Juana Manuela procede como uma profissional das letras e do mercado, para quem não existem assuntos menores ou pouco interessantes. Seu livro reivindica também o valor das artes culinárias e das mulheres que cozinham, que são também aquelas que escrevem e que publicam. Ao fazê-lo, contribuem para conservar os cheiros e os sabores da história de

seus países, os quais sobrevivem no tempo graças a uma mulher que soube reuni-los na saborosa linguagem das receitas compartilhadas.

Embora Cocina ecléctica, por sua temática, possa ser consideradoa como uma obra que abarca somente o espaço interior, a cozinha da casa especificamente, devido à enorme quantidade de receitas enviadas por colaboradoras de várias partes da América Hispânica, revela-se como um exemplo de escritura que abrange o mundo exterior por meio da integração de povos que se produz no seu interior. Ali, a figuração de mulheres diferenciadas, por meio das receitas, constrói um diálogo de inclusão centralizado na pena daquela que recolhe e ordena o universo discursivo: Juana Manuela, a escritora. Seu livro dá direito de expressão e voz a todas as mulheres, abrindo brechas no fechado mundo masculino, para permitir o trânsito feminino e iniciar, diríamos até quase “usurpar”, um espaço que só seria conquistado a duras penas.

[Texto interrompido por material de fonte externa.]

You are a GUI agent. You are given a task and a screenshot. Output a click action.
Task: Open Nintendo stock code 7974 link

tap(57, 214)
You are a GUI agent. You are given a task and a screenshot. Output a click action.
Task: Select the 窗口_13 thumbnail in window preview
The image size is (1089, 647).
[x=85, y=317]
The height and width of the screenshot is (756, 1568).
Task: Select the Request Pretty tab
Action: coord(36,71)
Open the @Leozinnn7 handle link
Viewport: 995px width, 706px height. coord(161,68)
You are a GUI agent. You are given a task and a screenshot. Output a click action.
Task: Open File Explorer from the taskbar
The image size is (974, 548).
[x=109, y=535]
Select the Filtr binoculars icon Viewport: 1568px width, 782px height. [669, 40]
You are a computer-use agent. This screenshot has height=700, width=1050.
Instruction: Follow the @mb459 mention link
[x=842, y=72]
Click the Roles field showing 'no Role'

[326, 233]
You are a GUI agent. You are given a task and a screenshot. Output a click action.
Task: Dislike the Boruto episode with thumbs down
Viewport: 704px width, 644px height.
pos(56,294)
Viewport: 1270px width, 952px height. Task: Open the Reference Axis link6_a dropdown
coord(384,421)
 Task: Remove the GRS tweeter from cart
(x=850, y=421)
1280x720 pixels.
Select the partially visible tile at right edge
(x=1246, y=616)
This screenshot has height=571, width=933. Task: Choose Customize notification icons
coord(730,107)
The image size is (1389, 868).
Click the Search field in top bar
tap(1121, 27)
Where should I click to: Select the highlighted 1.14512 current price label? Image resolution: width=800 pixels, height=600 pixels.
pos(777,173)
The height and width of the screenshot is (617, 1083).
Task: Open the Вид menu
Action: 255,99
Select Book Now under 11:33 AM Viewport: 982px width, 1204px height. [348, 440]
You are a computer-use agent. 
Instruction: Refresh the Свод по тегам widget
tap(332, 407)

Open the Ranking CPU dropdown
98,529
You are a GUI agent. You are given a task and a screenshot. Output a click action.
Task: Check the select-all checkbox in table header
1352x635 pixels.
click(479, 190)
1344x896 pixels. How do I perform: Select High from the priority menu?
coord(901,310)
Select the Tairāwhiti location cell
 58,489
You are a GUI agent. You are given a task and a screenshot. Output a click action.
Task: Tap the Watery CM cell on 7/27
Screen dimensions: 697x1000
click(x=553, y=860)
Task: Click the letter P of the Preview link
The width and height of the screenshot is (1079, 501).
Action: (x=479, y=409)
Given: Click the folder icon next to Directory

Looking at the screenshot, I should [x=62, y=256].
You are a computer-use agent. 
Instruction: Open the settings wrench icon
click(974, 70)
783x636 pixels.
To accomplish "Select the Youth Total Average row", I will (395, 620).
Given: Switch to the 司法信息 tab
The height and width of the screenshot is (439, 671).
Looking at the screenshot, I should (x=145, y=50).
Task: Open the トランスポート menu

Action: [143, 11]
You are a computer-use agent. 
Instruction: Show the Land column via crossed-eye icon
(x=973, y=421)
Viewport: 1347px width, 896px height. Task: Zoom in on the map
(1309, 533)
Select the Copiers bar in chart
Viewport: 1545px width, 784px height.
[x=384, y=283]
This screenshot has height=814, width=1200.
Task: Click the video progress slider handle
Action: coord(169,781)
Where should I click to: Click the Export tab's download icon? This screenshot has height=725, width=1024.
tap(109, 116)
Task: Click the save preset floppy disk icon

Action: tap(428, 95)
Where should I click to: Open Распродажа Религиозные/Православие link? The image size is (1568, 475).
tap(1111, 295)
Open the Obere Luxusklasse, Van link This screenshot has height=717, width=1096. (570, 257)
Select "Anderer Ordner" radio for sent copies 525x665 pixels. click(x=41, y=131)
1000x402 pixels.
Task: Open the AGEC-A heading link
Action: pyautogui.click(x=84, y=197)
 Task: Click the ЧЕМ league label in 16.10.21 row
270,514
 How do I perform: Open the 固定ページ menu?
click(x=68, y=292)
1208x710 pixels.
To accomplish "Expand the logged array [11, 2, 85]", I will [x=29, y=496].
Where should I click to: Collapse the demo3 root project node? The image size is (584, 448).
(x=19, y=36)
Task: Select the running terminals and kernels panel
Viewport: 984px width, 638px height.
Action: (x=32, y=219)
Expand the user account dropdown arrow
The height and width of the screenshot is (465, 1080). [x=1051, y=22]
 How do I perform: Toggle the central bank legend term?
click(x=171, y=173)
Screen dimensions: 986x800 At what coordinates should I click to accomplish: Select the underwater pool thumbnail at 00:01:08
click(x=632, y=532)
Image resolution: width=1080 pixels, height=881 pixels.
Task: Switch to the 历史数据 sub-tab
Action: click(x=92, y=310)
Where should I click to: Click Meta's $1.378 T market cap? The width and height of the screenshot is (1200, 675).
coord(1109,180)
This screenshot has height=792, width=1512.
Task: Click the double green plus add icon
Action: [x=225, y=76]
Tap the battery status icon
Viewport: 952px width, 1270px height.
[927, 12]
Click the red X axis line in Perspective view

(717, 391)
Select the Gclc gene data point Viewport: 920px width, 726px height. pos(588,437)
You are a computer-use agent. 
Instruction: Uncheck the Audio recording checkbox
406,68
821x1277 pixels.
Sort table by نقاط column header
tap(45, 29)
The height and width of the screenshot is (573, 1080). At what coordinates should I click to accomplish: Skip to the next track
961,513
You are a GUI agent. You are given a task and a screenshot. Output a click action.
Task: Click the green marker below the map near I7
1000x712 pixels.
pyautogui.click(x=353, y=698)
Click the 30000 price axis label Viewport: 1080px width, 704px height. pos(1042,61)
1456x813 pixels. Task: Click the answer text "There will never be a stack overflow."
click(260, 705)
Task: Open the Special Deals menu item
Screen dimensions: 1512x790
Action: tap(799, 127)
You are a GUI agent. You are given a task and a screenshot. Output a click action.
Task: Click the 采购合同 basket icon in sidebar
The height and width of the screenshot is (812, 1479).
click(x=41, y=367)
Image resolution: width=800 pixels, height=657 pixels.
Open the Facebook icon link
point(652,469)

A expressão das mulheres, que sabiam que suas palavras eram ouvidas apenas nos pátios ou na cozinha da casa, transforma-se numa obra que reúne democraticamente etnias variadas (índias, brancas, européias, “criollas”, negras), classes sociais distintas (senhoras, escravas, freiras), em torno das receitas de comidas que deram certo.

A obra Cocina ecléctica deve ser valorizada, portanto, não só por procurar estabelecer e solidificar a união dos povos da América Hispânica, mas também porque a referida obra prioriza a comunhão e o ato de compartilhar com generosidade uma receita especial, a qual poderá ser conhecida e apreciada por todos aqueles que habitam diferentes partes da América, irmanando-os sem qualquer distinção num todo indissolúvel e ilimitado que é o espaço americano.